The stories of these men and women whom I have been privileged to meet. study and be in dialogue with are mythic in proportion and, in my opinion, can be made sense of only within a framework that includes spirituality. Brad writes, “All the Bushman elders I have met express their sadness over how ‘ignorant’ other cultures are. They are fully aware that most people, whom they call ‘the line people’ do not know how to be in the circle of life. We have broken the strings that outline the patterns that connect. The Bushmen, ‘the circle people,’ wait patiently for us to wake up, join their healing dance, and mend our ways.” They are partnering with their indigenous teachers to reinvigorate a dying world and to keep alive an ancient spiritual way that can be found globally.
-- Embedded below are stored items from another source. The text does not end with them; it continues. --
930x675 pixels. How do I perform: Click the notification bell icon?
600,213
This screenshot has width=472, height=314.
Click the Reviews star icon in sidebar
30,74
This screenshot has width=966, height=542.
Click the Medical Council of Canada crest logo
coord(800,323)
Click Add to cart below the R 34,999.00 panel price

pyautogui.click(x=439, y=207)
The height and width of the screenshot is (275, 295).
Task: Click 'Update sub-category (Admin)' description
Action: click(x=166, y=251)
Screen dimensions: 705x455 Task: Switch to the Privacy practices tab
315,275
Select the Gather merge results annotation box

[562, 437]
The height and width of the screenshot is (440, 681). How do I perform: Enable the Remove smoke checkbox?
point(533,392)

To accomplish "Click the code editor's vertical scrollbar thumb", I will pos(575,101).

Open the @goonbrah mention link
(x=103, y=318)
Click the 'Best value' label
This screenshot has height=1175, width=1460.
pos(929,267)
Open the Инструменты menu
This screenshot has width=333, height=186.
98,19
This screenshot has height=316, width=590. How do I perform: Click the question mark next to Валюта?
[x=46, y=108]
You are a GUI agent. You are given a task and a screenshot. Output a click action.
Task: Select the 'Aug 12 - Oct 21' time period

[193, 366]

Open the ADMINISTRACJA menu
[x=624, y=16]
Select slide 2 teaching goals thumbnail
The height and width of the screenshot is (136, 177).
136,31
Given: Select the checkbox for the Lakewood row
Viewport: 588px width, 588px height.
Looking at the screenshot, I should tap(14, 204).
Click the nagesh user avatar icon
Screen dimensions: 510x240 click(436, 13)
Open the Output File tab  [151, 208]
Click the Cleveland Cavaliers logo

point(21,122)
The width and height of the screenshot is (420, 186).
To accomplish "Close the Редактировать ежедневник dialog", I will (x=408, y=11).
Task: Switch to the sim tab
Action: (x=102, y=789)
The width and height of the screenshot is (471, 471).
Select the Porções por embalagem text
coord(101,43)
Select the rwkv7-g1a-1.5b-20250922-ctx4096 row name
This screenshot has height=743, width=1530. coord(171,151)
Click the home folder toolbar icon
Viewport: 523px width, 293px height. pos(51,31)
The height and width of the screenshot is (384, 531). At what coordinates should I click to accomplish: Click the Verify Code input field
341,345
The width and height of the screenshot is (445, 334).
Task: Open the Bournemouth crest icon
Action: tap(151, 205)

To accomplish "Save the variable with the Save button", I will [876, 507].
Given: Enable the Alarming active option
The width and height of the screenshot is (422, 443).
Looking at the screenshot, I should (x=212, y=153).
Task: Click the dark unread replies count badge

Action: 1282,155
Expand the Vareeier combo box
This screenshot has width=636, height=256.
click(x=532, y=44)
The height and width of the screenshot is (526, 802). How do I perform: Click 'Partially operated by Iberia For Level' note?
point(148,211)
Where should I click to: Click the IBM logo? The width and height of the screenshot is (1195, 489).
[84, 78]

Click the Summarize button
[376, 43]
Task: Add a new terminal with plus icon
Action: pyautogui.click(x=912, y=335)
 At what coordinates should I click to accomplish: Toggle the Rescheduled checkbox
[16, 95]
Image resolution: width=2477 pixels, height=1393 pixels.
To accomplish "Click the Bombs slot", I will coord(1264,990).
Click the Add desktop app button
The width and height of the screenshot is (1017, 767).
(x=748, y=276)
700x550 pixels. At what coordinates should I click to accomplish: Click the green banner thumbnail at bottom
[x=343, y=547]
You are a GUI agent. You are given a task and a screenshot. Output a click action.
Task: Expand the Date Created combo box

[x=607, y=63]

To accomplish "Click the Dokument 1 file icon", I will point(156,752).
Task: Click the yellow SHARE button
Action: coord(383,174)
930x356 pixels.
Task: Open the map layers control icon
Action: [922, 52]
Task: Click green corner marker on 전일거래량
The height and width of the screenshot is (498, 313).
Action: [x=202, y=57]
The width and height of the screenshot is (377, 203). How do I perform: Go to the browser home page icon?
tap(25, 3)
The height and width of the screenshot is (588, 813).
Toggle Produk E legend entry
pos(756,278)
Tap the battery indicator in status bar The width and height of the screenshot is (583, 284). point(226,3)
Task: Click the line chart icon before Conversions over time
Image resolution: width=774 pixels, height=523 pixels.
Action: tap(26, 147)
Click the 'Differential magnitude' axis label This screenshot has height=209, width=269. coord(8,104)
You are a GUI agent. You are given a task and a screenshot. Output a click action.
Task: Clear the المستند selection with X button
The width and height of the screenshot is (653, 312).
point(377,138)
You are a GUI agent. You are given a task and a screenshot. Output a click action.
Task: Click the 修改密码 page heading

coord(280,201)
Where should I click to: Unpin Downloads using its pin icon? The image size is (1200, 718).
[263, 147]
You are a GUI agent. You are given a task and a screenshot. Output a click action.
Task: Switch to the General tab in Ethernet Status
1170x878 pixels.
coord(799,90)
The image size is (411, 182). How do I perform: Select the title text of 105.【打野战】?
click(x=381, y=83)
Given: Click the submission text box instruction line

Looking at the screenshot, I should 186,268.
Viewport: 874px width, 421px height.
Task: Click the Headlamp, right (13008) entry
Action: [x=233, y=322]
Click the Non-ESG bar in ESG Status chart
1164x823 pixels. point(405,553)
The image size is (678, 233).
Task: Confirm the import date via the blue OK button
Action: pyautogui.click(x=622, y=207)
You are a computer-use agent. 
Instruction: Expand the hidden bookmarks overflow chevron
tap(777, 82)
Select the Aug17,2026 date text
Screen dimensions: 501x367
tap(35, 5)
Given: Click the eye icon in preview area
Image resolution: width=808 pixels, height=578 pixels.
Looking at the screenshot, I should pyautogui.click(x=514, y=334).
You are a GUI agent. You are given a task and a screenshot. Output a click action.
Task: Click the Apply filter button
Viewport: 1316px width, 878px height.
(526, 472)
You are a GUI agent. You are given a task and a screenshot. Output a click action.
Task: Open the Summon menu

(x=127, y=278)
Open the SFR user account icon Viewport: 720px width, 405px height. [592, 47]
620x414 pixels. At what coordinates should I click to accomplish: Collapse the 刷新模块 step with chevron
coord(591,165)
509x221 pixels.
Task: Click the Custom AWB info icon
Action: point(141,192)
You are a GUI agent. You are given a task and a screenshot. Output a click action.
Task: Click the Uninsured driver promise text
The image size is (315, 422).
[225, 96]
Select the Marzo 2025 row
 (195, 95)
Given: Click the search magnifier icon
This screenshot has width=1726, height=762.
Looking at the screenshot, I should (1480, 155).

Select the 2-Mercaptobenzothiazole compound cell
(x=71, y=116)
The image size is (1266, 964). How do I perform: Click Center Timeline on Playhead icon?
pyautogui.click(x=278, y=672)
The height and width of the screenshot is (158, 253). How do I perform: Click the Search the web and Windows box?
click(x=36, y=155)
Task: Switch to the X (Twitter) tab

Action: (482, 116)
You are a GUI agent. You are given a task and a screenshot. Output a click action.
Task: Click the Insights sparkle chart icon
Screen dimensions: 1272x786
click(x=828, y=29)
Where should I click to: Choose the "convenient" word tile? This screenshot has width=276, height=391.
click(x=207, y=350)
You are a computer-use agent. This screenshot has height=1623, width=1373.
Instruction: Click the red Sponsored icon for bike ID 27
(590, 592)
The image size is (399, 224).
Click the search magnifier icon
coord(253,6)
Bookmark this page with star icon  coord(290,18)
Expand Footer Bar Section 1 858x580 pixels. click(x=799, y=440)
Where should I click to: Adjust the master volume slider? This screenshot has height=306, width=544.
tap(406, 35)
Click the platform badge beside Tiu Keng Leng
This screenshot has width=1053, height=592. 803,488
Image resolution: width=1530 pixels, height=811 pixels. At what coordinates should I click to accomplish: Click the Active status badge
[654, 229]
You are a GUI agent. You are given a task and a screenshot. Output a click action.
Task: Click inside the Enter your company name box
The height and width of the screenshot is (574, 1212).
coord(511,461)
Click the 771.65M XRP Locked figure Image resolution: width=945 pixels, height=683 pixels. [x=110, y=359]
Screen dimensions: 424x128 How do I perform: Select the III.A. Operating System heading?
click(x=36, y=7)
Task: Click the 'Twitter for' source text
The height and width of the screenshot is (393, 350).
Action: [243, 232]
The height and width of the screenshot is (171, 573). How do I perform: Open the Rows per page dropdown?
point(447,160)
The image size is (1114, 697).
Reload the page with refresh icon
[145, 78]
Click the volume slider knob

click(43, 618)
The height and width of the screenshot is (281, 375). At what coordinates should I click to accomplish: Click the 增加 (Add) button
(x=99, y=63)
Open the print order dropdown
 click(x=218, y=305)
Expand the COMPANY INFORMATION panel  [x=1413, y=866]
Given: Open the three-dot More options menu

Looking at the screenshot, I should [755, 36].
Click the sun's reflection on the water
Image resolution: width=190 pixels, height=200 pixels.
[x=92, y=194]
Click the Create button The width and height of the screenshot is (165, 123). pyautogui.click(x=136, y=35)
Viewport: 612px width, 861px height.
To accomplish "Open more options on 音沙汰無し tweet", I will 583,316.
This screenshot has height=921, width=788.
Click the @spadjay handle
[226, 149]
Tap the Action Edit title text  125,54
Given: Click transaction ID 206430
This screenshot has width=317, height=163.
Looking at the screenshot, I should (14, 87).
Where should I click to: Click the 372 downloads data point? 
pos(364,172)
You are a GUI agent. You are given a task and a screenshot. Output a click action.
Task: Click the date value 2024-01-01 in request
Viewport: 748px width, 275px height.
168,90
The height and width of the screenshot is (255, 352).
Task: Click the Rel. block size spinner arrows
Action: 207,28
In this spirit, in our practices, we must all do what we can to raise awareness of the ongoing oppression of indigenous people worldwide or to otherwise serve their needs as a way of giving back. The U.S., Europe and Australia are not the only ones guilty of practices that continue to undermine the well being of indigenous people; China has been engaged in the same campaign against the Tibetan people and Russia continues its longstanding war against the Chechens, among other examples.
On a personal level, the stories told by Jon, Brad and Alberto gave me courage to finally leave my comfortable tenured job and career as an academic to forge into the edgy waters of a movement that is often misunderstood, derided and even downright hated. I have lost a few friends in the process and nearly lost my home due to hitting rocky financial shales in the transition. I am still in the process of piecing together the story of the emerging shamanism as it rises out of the ashes of violence and friendship. In the meantime, I consciously use my role as an academic, spiritual teacher and healer to call attention to the racism and remaining cultural superiority lurking in the western rejection of the beautiful lifeways and cosmologies of the Q’ero, Bushman, Koryak and others. This is called “anti-racism” work in the arena of black-white relations and social justice movements. In this way, my own work is explicitly political, even while I embrace the “Big Love” that is central to my own spiritual life and that, I believe, like Brad, extends throughout all religious and spiritual systems, bar none. I am not out to convert or proselytize, but to expand everyone’s ability to include other ways of seeing, other beliefs and faiths in the circle of life, especially those of my teachers and their teachers.
Sources Cited
Keeney, Bradford (2005). Bushman Shaman: Awakening the Spirit through Ecstatic Dance. Rochester, VT: Destiny Books.
Keeney, Bradford (1994). Shaking Out the Spirits: A Psychotherapist’s Entry into the Healing Mysteries of Global Shamanism. Barrytown, NY: Station Hill Press, Inc.
Prechtel, Martin (1998). Secrets of the Talking Jaguar. New York: Jeremy P. Tarcher/Putnam.
Tedlock, Barbara (2005). The Woman in the Shaman’s Body: Reclaiming the Feminine in Religion and Medicine. New York, NY: Bantam Books.
Turner, Edith (1996). The Reality of Spirits. Shamanism: A Reader. Graham Harvey, ed. New York, NY: Routledge: 145-152.
Turk, Jon (forthcoming, 2010). The Raven’s Gift. New York, NY: St. Martin’s Press.
Turk, Jon (2008). Reaching for Otherworlds: A Healing in Siberia. Shaman’s Drum, Vol. No. 68.
Williston, Roland Rainbow Eagle (2005). A Walk in the Woods: Native American Spirituality. Self-published.